Parents have climbed the snow-covered hill to cry, lay flowers and stare at the school that slapped this area in the face.

“It’s a wake-up call to everyone,” said Suyama, 53. “Parents have to start listening to their children … I don’t think anyone was listening to those two boys.”

Investigators, witnesses and friends say the two killers, Eric Harris and Dylan Klebold, blamed their bloody rampage on others – the mainstream students who picked on them for being different.

“If you didn’t follow their [mainstream students’] way and blend in, you got slammed up against a locker,” said Joan Kelly, a coffee-shop worker, who takes the time to listen to outcast students like Dylan and Eric.

The shooting has become a reality check for some of these busy suburban parents who don’t have the time to listen to their own kids and teach them how to act around other people who are different.

Time to teach the outcasts that there are better solutions than violence.

Diane Bishop, 51, said all parents must be aware of those pressures, as she stood in front of the wooden cross weeping quietly with her son, who graduated from Columbine last year.

“I don’t think there is anyone who hasn’t had to deal with it in some capacity,” said Bishop, referring to the pressure that drove Dylan and Eric over the edge. “It’s a human thing and, yes, it’s terrible that they [Eric and Dylan] had to deal with these things.

“They are not the first or the last.
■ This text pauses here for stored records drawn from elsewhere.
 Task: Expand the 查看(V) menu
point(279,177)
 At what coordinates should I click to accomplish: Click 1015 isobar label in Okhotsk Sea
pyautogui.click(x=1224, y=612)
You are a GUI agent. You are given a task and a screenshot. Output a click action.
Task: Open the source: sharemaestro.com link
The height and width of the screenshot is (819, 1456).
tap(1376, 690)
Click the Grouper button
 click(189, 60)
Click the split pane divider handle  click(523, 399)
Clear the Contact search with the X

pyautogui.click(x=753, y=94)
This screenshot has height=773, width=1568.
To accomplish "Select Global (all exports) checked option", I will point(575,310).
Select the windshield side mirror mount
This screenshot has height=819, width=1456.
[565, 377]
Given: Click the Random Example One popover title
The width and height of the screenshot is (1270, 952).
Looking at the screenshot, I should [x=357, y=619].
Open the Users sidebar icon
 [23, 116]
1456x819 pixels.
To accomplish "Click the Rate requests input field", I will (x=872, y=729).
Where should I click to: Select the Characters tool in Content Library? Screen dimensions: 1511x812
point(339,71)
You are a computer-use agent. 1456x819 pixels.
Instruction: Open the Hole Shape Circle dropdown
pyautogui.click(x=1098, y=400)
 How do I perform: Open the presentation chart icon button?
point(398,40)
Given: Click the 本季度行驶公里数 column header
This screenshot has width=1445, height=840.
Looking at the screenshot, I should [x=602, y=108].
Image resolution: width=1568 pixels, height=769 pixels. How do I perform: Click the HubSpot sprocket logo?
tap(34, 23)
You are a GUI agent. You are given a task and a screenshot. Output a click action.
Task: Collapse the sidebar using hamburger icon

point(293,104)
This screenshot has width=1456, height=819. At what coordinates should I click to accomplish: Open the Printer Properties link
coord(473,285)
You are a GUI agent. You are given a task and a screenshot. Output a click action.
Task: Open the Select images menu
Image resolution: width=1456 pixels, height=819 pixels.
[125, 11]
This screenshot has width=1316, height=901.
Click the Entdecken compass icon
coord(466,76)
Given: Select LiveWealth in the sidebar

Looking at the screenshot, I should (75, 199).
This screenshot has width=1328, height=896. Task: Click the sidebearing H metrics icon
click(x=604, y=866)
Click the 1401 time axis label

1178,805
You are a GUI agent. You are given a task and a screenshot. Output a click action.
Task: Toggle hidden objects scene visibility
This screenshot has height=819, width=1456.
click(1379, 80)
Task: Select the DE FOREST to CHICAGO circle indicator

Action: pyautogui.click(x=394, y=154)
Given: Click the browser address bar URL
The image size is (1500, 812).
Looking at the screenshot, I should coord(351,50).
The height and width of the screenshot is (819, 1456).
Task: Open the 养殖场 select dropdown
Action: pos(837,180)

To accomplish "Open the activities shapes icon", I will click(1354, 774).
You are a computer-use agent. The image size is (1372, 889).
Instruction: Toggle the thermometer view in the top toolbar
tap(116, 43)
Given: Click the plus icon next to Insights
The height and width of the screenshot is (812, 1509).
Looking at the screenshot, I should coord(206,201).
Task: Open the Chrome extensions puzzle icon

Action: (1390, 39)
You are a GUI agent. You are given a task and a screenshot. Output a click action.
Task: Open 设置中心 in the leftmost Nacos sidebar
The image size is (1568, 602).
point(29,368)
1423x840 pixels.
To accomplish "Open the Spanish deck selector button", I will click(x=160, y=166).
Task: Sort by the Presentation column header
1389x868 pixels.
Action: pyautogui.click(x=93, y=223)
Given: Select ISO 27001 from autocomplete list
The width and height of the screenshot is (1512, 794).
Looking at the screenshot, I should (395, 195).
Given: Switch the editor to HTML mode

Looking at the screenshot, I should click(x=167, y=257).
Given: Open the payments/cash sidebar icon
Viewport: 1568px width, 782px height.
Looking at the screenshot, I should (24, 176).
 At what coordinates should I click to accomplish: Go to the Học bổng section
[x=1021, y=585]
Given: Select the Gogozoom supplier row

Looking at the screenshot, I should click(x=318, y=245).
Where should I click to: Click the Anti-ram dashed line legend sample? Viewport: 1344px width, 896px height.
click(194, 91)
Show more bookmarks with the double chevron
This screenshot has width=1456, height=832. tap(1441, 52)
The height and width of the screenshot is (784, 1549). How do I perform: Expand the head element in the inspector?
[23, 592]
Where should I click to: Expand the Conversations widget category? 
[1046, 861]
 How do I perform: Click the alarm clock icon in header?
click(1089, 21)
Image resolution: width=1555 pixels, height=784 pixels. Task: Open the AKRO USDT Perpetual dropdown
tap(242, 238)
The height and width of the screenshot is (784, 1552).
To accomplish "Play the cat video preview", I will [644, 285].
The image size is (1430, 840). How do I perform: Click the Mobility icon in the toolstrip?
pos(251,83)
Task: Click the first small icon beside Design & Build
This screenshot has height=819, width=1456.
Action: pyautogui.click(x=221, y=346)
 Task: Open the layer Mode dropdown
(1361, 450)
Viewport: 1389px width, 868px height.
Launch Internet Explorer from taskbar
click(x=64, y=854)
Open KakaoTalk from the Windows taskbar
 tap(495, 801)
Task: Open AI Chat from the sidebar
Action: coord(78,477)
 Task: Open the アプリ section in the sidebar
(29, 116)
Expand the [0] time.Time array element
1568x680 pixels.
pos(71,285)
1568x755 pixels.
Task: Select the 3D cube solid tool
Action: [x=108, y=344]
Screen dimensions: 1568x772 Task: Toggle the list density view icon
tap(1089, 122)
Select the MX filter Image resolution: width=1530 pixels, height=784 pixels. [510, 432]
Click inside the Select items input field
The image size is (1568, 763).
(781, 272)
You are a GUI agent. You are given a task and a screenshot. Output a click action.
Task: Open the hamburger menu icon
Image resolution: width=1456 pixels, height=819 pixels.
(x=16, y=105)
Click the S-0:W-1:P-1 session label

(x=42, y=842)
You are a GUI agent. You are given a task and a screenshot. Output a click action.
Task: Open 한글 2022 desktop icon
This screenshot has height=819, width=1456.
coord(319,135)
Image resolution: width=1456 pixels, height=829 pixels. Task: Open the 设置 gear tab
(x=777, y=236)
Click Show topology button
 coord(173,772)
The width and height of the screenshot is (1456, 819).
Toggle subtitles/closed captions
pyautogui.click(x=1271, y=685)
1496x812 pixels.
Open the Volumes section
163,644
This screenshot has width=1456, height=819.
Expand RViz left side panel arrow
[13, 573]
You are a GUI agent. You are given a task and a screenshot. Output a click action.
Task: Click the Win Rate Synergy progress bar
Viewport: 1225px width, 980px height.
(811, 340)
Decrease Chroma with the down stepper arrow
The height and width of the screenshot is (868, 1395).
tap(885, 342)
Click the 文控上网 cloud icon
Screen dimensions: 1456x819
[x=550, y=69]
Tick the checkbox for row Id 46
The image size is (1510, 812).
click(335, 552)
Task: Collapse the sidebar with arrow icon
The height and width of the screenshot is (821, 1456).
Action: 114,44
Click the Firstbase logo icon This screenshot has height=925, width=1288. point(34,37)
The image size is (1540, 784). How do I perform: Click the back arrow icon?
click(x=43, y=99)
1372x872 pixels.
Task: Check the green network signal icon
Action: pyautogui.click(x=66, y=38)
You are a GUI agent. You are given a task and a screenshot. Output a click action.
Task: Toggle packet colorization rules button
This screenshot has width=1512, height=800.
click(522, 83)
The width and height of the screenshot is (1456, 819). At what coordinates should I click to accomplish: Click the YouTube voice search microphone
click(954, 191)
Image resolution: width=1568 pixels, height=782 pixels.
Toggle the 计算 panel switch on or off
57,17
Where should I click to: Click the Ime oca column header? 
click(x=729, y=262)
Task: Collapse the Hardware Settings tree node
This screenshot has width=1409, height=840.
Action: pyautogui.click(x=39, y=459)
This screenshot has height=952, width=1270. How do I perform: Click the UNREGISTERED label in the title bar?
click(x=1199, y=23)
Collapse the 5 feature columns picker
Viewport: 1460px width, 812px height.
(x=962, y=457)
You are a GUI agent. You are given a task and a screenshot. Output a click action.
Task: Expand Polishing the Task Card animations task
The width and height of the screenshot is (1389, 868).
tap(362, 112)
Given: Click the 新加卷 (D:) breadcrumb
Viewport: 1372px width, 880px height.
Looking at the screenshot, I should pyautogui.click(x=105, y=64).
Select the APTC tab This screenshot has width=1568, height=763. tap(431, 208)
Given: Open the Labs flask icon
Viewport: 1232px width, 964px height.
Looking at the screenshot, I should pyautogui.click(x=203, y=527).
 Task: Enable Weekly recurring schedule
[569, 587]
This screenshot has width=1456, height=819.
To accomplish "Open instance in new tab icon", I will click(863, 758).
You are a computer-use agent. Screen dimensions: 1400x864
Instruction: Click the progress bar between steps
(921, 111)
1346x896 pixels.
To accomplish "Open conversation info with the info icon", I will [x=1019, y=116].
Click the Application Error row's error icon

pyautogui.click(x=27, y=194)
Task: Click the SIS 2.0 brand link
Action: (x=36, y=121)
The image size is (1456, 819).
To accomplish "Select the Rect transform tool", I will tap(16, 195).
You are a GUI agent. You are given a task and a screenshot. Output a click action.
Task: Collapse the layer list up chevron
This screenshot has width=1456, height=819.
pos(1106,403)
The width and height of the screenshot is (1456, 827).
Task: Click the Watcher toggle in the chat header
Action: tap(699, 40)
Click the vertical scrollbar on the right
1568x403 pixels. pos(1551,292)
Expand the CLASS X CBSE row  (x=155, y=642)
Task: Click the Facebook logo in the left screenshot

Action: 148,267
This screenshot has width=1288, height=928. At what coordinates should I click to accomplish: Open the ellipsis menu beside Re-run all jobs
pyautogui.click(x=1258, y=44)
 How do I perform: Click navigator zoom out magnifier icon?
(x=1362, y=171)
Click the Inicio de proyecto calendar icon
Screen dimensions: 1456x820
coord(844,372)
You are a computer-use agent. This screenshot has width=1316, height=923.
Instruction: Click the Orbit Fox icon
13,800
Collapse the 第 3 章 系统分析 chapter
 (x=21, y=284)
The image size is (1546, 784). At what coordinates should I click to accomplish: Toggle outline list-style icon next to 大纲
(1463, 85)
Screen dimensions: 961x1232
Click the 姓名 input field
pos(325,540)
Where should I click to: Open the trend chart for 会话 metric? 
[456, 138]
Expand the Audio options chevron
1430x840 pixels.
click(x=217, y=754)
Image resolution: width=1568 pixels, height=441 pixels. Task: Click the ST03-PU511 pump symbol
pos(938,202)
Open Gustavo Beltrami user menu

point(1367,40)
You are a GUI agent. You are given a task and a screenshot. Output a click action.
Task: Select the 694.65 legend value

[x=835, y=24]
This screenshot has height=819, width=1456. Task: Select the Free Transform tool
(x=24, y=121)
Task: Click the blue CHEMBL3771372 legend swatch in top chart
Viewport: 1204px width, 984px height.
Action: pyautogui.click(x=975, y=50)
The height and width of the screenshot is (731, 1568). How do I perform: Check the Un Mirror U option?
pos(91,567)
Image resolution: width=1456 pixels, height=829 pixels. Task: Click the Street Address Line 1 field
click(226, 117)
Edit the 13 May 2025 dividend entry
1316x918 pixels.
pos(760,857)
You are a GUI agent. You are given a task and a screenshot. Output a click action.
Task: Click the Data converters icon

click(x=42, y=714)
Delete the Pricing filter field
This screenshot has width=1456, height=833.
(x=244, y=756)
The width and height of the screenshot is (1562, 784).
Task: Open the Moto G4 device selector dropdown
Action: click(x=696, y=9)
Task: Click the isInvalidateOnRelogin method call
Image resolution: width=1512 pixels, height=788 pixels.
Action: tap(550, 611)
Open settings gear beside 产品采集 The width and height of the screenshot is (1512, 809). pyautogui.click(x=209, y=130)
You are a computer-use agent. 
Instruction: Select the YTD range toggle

And how a child reacts to it is taught at home.”

Bishop thought about her 19-year-old son’s upbringing as she stared at a National Guard military vehicle patrolling the school grounds to protect the crime scene.

Kathleen Gettel stood near the school’s tennis courts about 100 yards away from the hill with her two children, ages 11 and 4.

“All mothers in Colorado have been affected because they are lucky – it could have occurred in the school their children go to,” said Gettel, 30.

“Parents nowadays aren’t willing to put their time and effort to raise moral and respectable children who’ll be a benefit to society.”

Kathy Stassen and husband Bob Pohly delicately tucked a flower in the tennis court fence.

Stassen, 40, cried as she hugged Pohly, 50.

“This has brought us closer together,” said Pohly, describing his relationship with the couple’s six children from separate marriages.

“It has opened up the line of communication between us and the children.”

Stassen then chimed in, “When I was growing up, we always found time to sit down and have dinner together. And that is when we all talked about our day. And it makes a difference.”